Friday, June 17, 2011

Roger's London Re-Turn

Now that I'm living in London, it seemed logical to introduce myself to the London market.

Reintroduce might be a more appropriate term, since I applied to work at a Lloyd's syndicate in 1972.

"How long do you see yourself staying with the firm?" I was asked.

The true answer was, "Just long as it takes to find something more interesting."

Instead, I went with the diplomatic "At least two years."

The correct answer, apparently, was "a lifetime."

I re-entered the London insurance market 38 years later, as it happened, on the day of the Tohoku earthquake and tsunami in Japan. Rather than attacking the Lloyd's building itself, I chose Balls Bros., a wine bar just across the street. It being a Friday afternoon, a disreputable bunch of hacks and ne'er-do-wells lurked within the subterranean watering hole. It turned out I knew half of them and soon enough met the rest: market observers, commentators, PRs, writers, hacks, flacks and editors. Not a man-jack among us with a real job.

Emboldened, I wrangled my way into an evening at the Gherkin, a few weeks back. The Gherkin is the nickname given to a cucumber-shaped building with a green glass shell in London, officially known as 30 St. Mary Axe. You must have seen it. It was originally called the Swiss Re Tower and that company remains its prime tenant.

Officially, I was there to report on Allied World's launch of its Lloyd's Syndicate 2232, so numbered for British Airways' nightly flight from Bermuda to London, which forms an air bridge for Allied World management. Less officially, I could think of no better way to see London from a unique viewpoint not available to the general public. I know a few of the folks at Allied World, since the company was born in Bermuda on my watch there.

Allied World will never corner the market, or anything else, from their new offices in the Gherkin. The building has no corners. Built on the former site of the Baltic Exchange, the Gherkin stands almost 600 feet high, three times as tall as Niagara Falls, but without the tacky gift shops.

The penthouse fills the Gherkin's 40th and highest floor. Above it is the top of the building, a 100-foot high glass dome. At its very apex is the only curved piece of glass in the entire building. Some of London's senior insurance types and a phalanx of more than 200 brokers--like journalists, always up for a free something--made a tremendous din in the penthouse that evening.
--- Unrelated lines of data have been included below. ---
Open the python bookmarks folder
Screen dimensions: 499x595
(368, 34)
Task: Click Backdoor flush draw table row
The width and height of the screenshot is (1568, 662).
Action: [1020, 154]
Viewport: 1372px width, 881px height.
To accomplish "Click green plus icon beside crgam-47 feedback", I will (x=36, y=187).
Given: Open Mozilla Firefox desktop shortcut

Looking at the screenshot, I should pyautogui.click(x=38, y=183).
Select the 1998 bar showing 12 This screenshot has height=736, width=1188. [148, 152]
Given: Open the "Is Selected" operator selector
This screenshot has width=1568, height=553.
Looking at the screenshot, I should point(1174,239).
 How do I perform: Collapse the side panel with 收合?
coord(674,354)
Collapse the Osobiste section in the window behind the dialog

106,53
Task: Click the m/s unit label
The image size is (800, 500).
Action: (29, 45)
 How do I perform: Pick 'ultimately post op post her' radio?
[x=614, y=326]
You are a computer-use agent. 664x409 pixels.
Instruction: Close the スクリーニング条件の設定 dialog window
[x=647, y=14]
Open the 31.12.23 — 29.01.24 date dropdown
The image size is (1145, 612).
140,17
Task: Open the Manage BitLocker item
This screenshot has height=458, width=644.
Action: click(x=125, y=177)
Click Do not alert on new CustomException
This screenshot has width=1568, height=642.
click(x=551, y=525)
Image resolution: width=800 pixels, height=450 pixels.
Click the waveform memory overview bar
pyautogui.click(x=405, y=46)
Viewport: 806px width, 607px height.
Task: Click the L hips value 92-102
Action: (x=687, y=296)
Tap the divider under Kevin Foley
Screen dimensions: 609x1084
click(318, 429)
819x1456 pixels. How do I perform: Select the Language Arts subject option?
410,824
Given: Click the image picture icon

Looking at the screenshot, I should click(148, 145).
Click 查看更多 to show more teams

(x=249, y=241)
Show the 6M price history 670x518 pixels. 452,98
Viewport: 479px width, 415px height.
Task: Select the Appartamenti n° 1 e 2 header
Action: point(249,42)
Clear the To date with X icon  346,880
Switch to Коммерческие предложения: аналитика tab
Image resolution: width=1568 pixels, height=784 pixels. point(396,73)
Like Balls Bros., one arrives at the Gherkin by finding the Lloyd's building. You'll have seen this one, too. It's a space-age construction with truly dizzying and vertigo-inspiring views down into its interior from the offices of the chairman.

I'd like to say a few words about Lord Levene of Portsoken, who will retire later this year after nine years as chairman of Lloyd's. I greatly offended him once, inadvertently, by making a joke at his expense, but we both got over it.

He has served Lloyd's well. He inherited an organization mired in the working ways of the late 18th century and modernized it, despite itself. We'll miss him.

ROGER CROMBIE is a London-based columnist for Risk & Insurance?.